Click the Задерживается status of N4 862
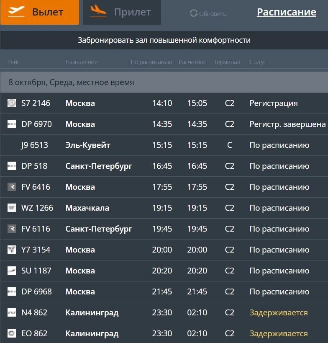The width and height of the screenshot is (328, 343). point(278,312)
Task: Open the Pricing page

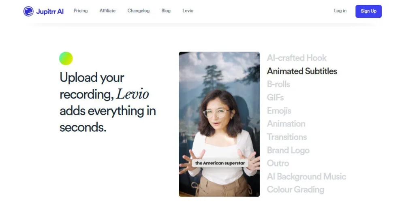Action: (x=80, y=11)
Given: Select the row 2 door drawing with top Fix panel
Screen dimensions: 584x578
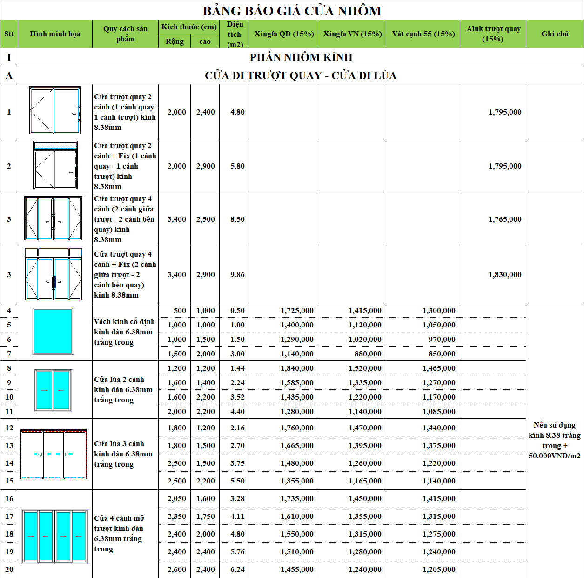Looking at the screenshot, I should (55, 165).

----

Work required:
Lay out every line of the records above as a numbered list. Skip blank lines and leave out the pictures.

Reply to the exercise:
1. Click the Задерживается status of N4 862
2. The width and height of the screenshot is (328, 343). point(278,312)
3. Task: Open the Pricing page
4. Action: (x=80, y=11)
5. Given: Select the row 2 door drawing with top Fix panel
6. Screen dimensions: 584x578
7. Looking at the screenshot, I should (55, 165).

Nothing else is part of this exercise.